◆ Extracted records ◆
Start of Block

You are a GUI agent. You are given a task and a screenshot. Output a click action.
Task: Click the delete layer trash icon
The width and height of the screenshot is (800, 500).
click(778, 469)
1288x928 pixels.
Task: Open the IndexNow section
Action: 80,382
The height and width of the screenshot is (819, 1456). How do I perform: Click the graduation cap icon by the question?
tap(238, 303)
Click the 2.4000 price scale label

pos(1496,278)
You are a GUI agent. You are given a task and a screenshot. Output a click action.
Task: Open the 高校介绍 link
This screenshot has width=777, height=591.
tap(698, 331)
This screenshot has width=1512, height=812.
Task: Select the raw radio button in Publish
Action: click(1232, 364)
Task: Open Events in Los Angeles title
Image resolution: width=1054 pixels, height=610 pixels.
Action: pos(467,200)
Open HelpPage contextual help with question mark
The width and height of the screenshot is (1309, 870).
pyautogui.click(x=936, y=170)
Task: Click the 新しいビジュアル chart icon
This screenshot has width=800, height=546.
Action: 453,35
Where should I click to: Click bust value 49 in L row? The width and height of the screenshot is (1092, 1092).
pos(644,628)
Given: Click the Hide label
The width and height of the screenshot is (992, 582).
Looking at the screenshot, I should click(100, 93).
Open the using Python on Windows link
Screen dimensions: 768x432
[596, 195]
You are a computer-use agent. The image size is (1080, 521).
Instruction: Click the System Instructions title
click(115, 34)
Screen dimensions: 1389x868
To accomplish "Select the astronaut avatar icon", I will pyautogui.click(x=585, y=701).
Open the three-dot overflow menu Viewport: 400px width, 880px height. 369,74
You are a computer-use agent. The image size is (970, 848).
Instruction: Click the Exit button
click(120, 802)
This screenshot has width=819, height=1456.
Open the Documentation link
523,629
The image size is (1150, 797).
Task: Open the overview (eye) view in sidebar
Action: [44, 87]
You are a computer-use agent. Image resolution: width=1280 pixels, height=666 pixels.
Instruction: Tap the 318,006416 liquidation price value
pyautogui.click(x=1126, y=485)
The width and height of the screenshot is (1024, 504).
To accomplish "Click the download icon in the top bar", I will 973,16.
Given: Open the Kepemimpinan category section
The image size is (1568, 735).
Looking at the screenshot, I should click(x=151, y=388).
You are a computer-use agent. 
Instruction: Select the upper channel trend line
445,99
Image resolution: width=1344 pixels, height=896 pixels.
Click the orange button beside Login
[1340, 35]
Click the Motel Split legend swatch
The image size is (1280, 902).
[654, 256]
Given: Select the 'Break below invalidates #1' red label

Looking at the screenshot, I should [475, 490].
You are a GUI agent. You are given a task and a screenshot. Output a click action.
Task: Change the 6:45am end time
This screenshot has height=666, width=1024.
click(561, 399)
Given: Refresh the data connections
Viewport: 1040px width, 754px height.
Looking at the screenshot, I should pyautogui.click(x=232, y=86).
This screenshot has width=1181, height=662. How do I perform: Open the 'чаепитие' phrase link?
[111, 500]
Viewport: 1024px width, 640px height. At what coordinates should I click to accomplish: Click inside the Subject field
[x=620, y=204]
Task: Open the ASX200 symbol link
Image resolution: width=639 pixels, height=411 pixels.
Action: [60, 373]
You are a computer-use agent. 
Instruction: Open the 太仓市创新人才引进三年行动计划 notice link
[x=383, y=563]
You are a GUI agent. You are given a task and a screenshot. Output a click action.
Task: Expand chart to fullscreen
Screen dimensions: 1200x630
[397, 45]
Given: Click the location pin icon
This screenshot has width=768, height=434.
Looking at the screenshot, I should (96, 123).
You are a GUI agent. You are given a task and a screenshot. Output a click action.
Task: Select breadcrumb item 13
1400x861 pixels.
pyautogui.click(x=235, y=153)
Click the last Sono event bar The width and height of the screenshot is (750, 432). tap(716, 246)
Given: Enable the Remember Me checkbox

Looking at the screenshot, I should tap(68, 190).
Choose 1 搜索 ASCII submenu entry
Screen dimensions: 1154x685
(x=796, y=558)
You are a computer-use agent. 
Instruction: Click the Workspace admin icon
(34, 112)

End of Block

◆ What is required ◆
Give back, unchanged, the line that holds "Choose 1 搜索 ASCII submenu entry" along with all lines after it through the last line above.

◆ Task result ◆
Choose 1 搜索 ASCII submenu entry
Screen dimensions: 1154x685
(x=796, y=558)
You are a computer-use agent. 
Instruction: Click the Workspace admin icon
(34, 112)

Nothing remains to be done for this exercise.